--- GIVEN RECORDS Enclosed Below ---
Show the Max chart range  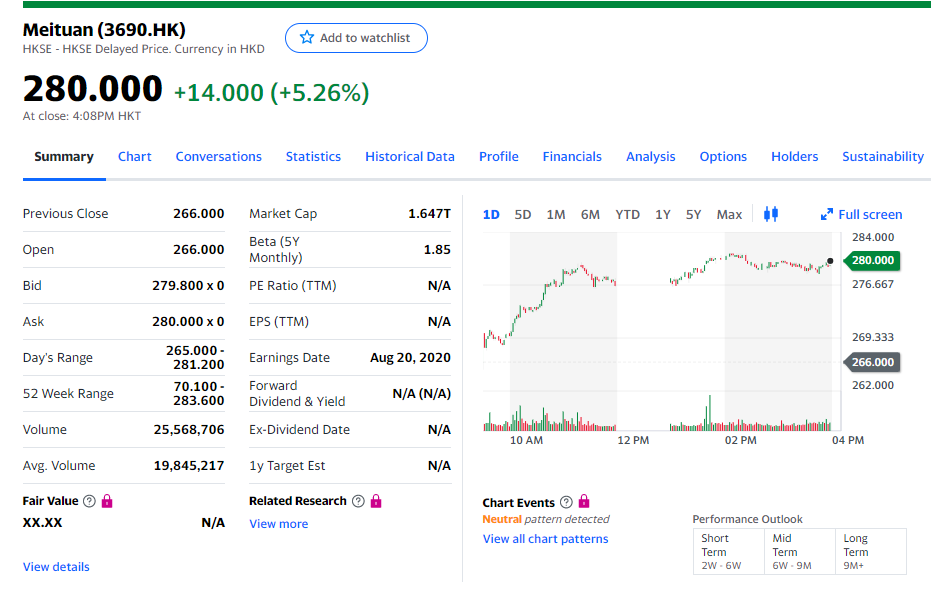click(729, 214)
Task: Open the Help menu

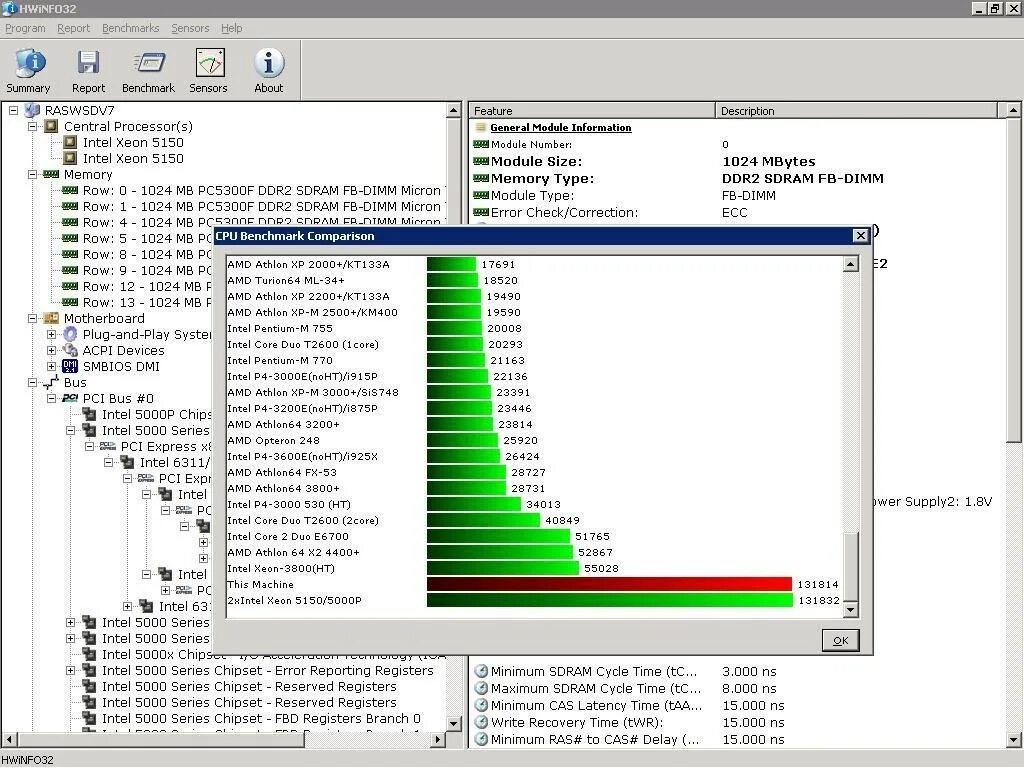Action: [x=231, y=28]
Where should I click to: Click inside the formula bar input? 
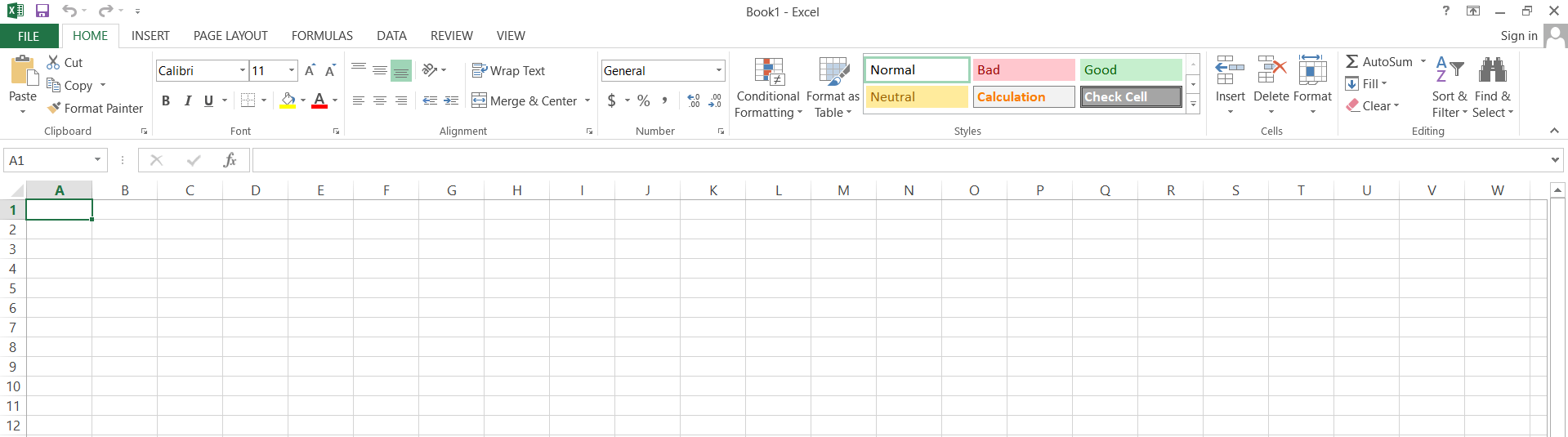pyautogui.click(x=899, y=160)
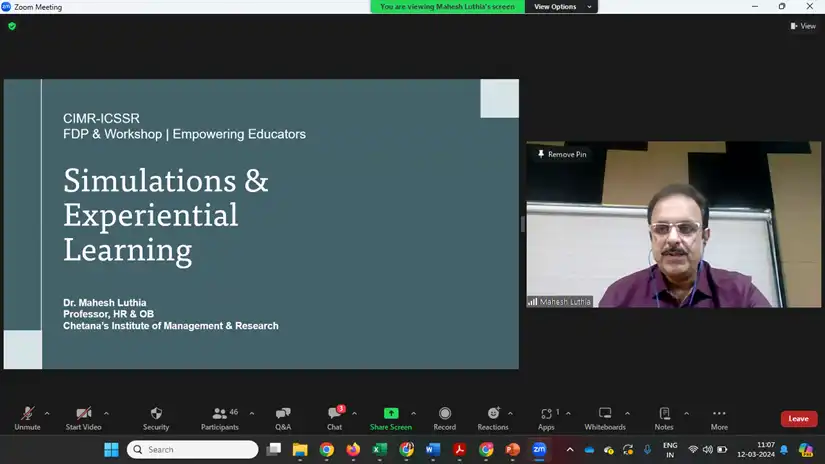
Task: Unmute the microphone
Action: pyautogui.click(x=27, y=414)
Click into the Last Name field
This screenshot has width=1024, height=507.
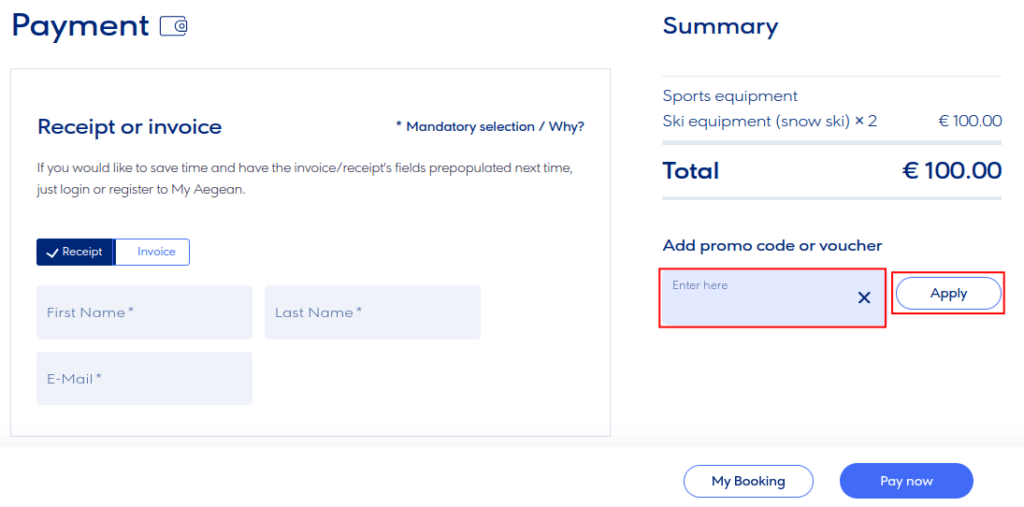click(x=372, y=312)
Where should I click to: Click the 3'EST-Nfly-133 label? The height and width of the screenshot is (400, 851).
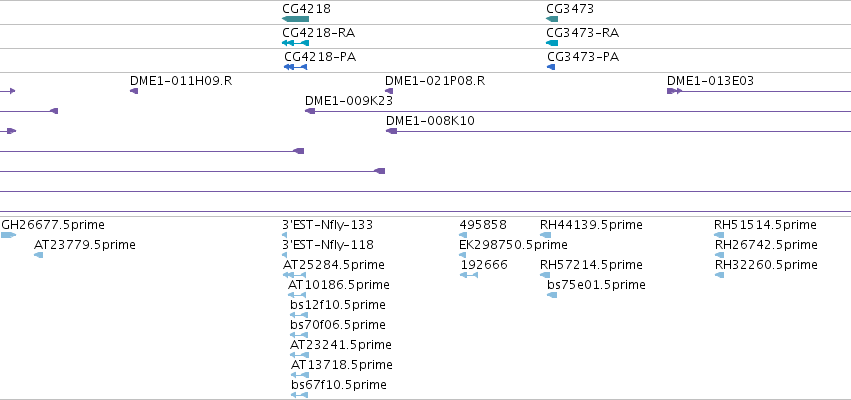tap(328, 225)
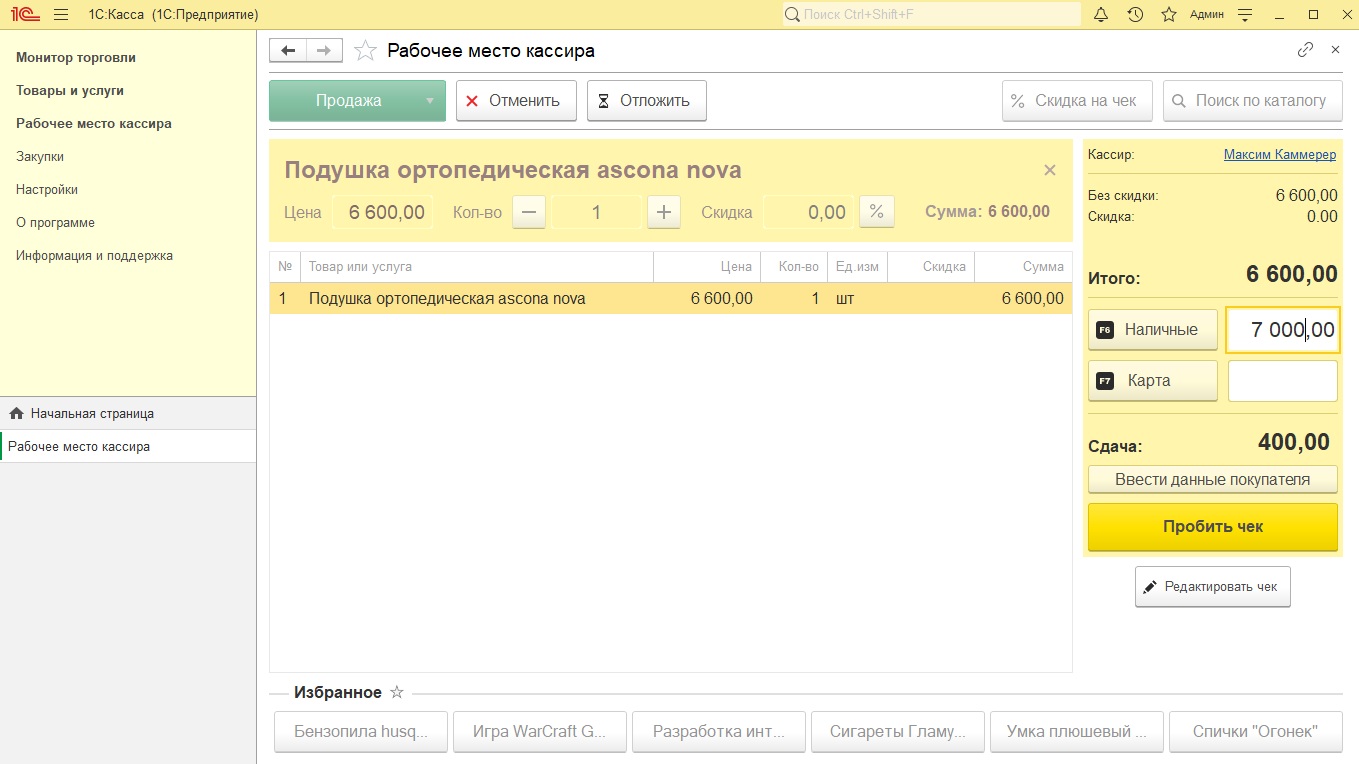Open the notifications bell icon
Image resolution: width=1359 pixels, height=764 pixels.
1101,15
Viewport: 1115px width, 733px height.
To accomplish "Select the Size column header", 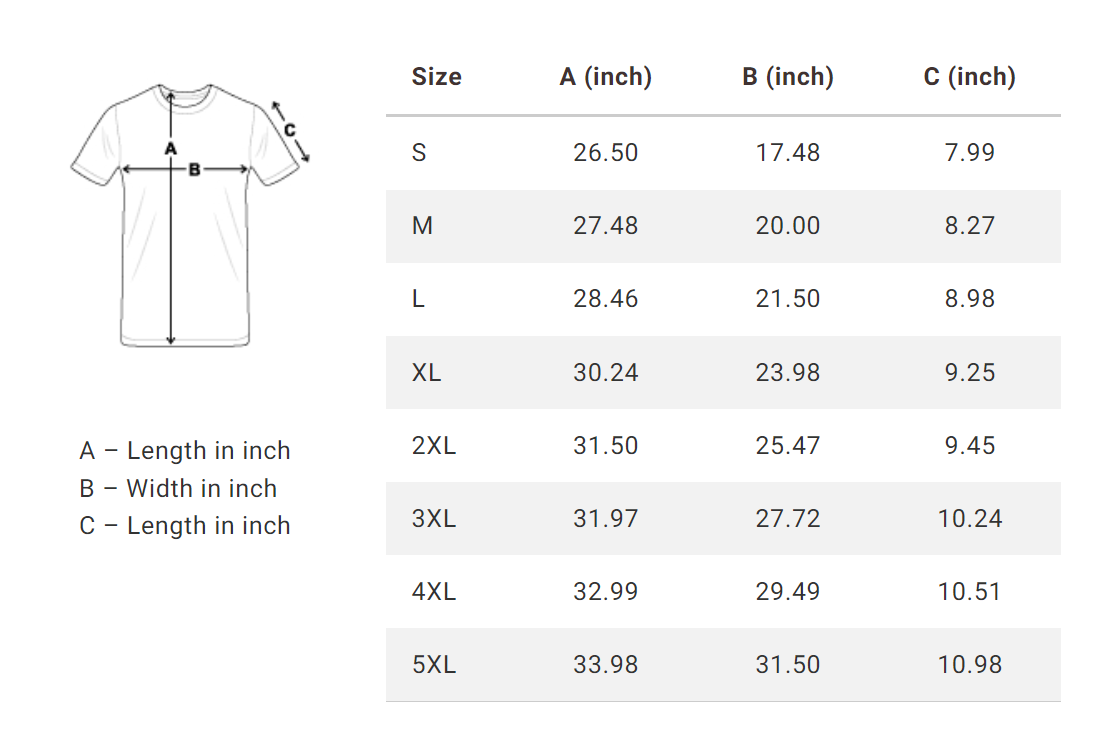I will pos(436,77).

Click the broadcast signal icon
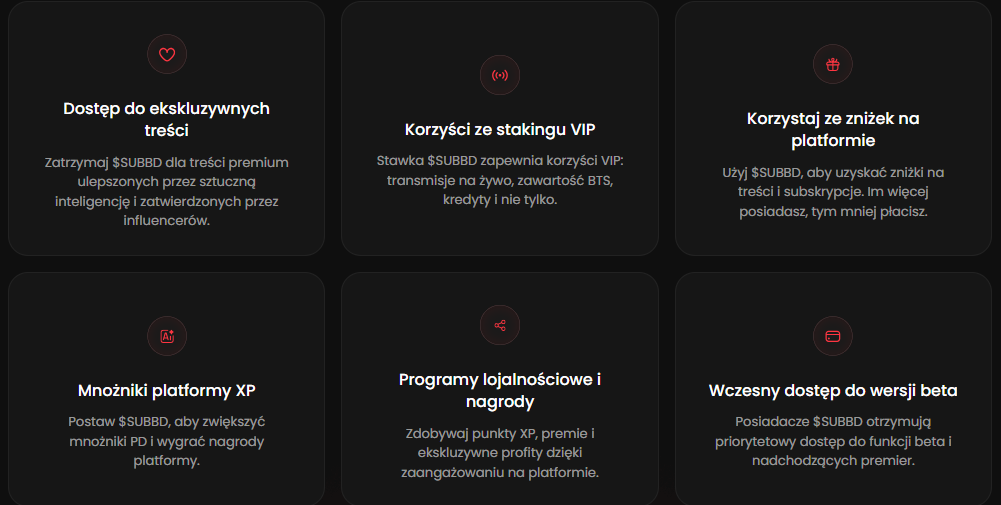tap(500, 75)
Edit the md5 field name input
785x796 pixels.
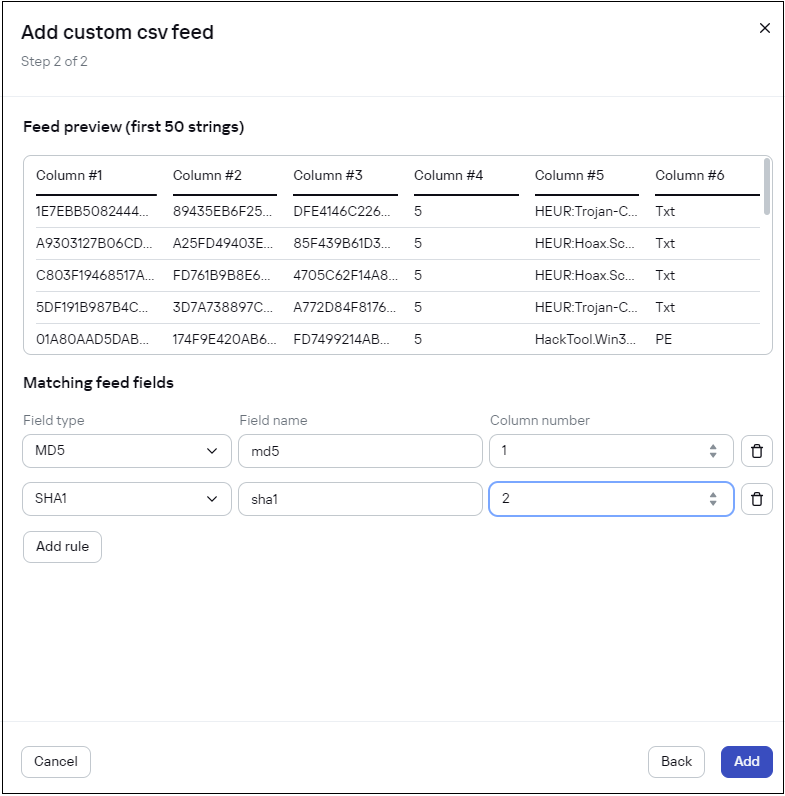[x=360, y=451]
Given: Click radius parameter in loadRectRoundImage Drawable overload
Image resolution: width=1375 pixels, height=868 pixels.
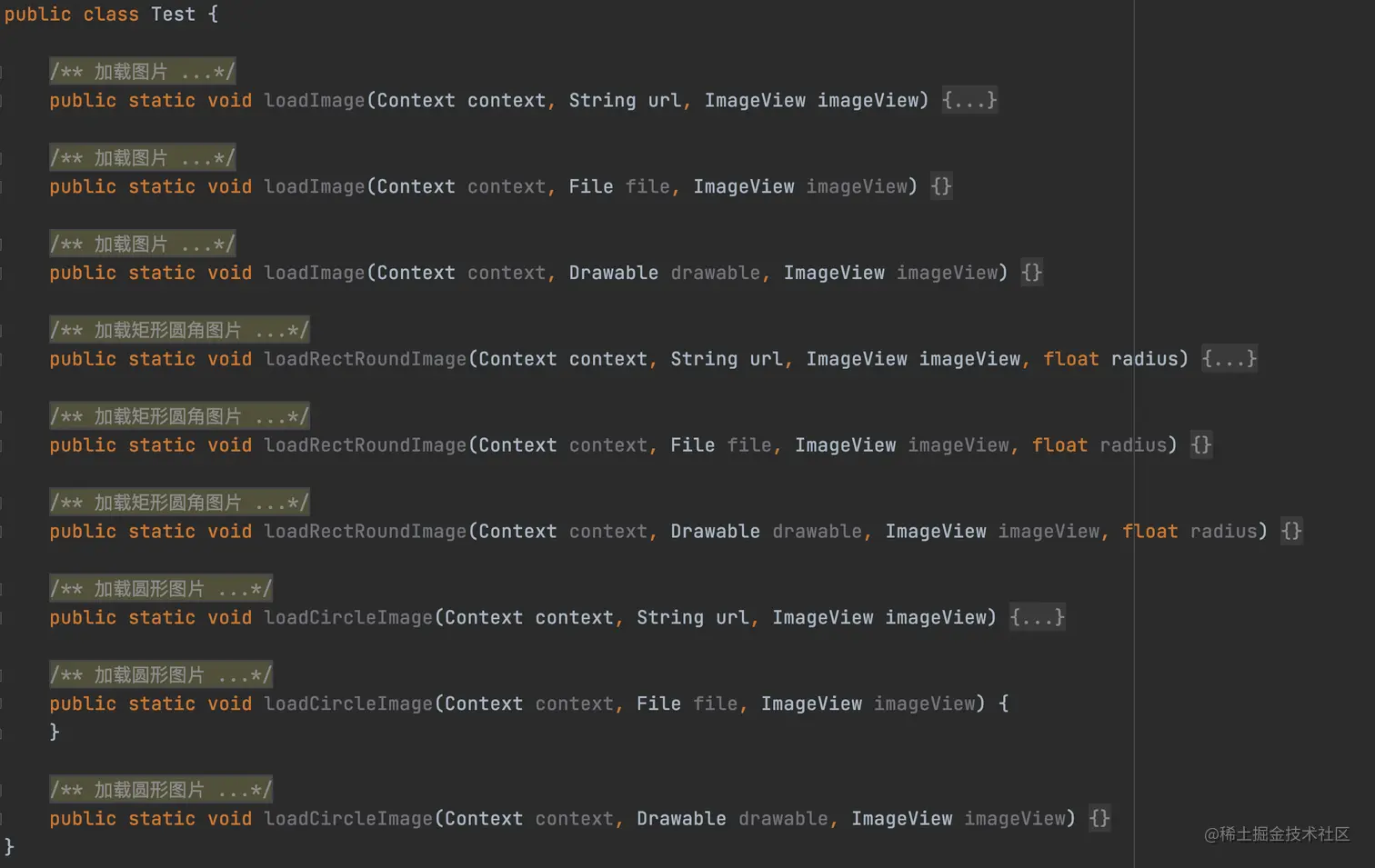Looking at the screenshot, I should pyautogui.click(x=1224, y=532).
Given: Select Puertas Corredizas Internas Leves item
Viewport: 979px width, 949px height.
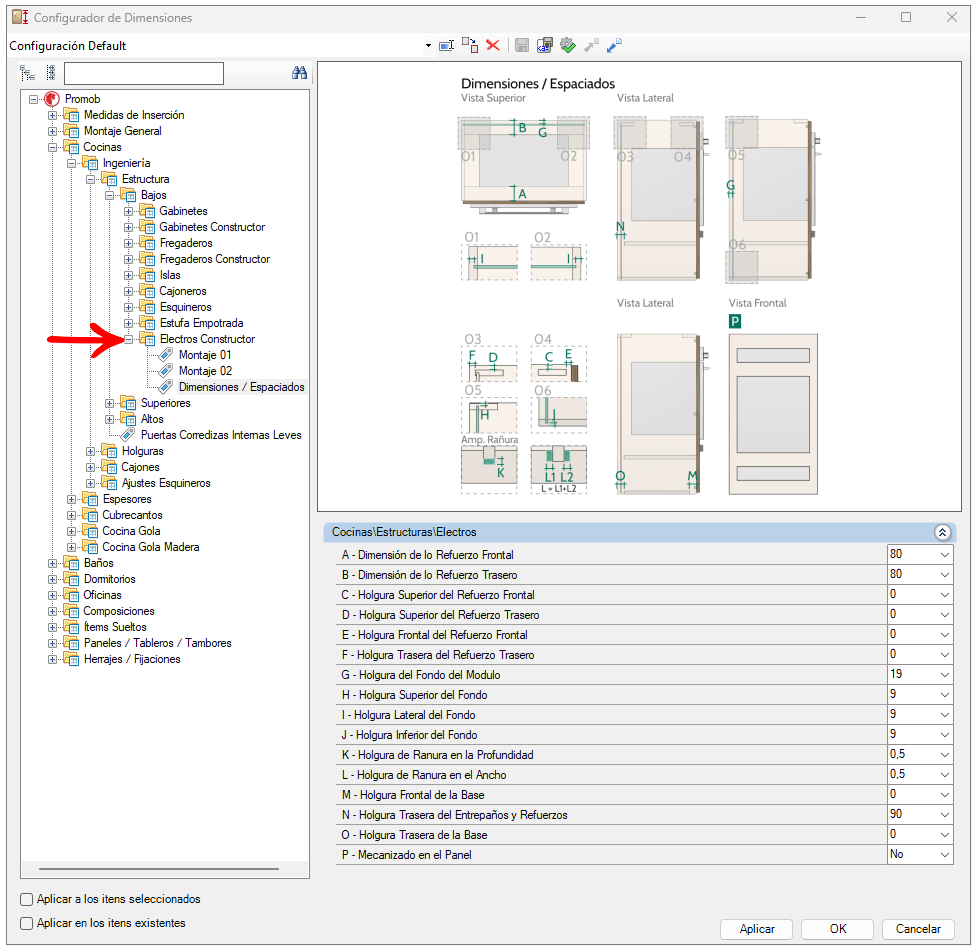Looking at the screenshot, I should tap(221, 435).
--- End of Enclosed GIVEN RECORDS ---
### [TASK TO CARRY OUT]
Scan the entries and show every line in which the word "field" is found.

### [RESULT OF THIS TASK]
Click into the Last Name field
Edit the md5 field name input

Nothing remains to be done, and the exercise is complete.